[EXERCISE INPUT Boundary: Start]
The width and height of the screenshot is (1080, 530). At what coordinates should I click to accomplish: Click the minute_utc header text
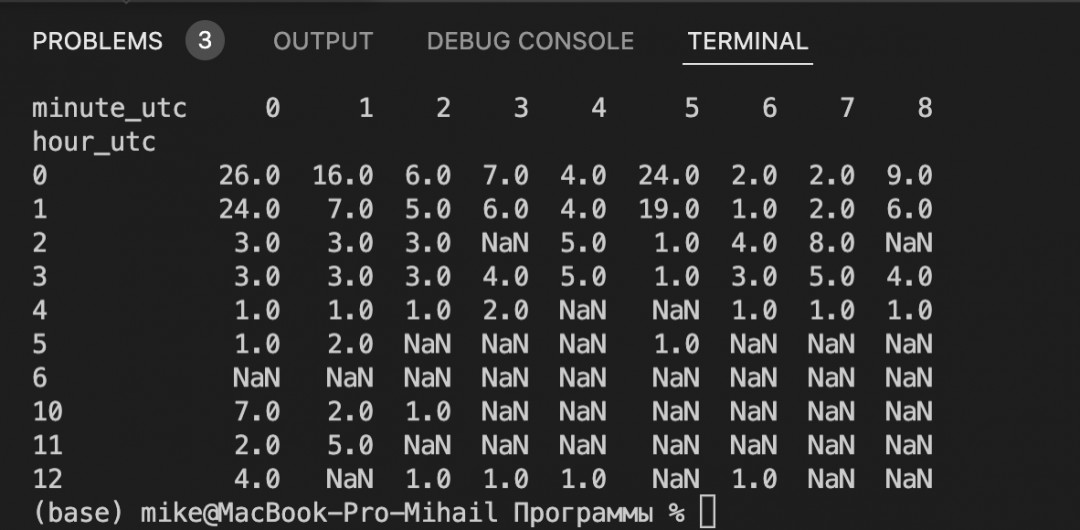click(x=110, y=108)
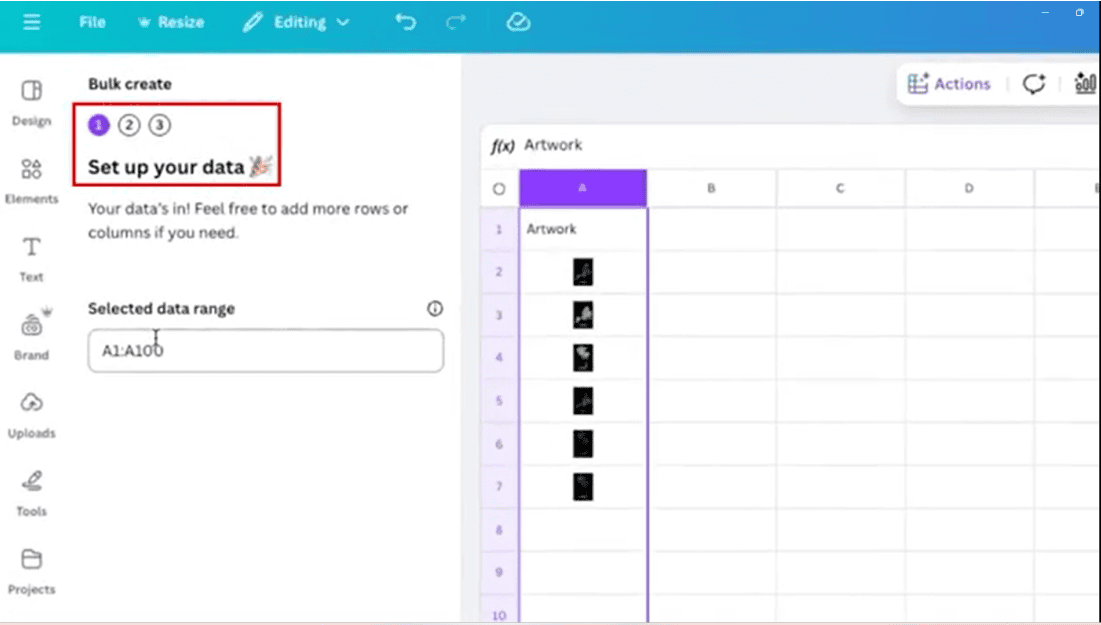Image resolution: width=1101 pixels, height=625 pixels.
Task: Open the Projects sidebar panel
Action: pyautogui.click(x=31, y=570)
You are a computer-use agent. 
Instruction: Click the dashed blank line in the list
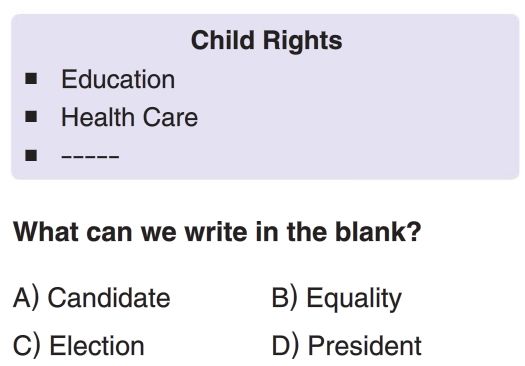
[EXERCISE INPUT Boundary: End]
YOUR OBJECTIVE:
Your copy of the records must match them exactly, except that no pictures appear in it.

RESPONSE AREA:
The width and height of the screenshot is (1080, 530). At what coordinates should I click to accomplish: Click the minute_utc header text
click(x=110, y=108)
Image resolution: width=1101 pixels, height=625 pixels.
Task: Open the Projects sidebar panel
Action: pyautogui.click(x=31, y=570)
You are a computer-use agent. 
Instruction: Click the dashed blank line in the list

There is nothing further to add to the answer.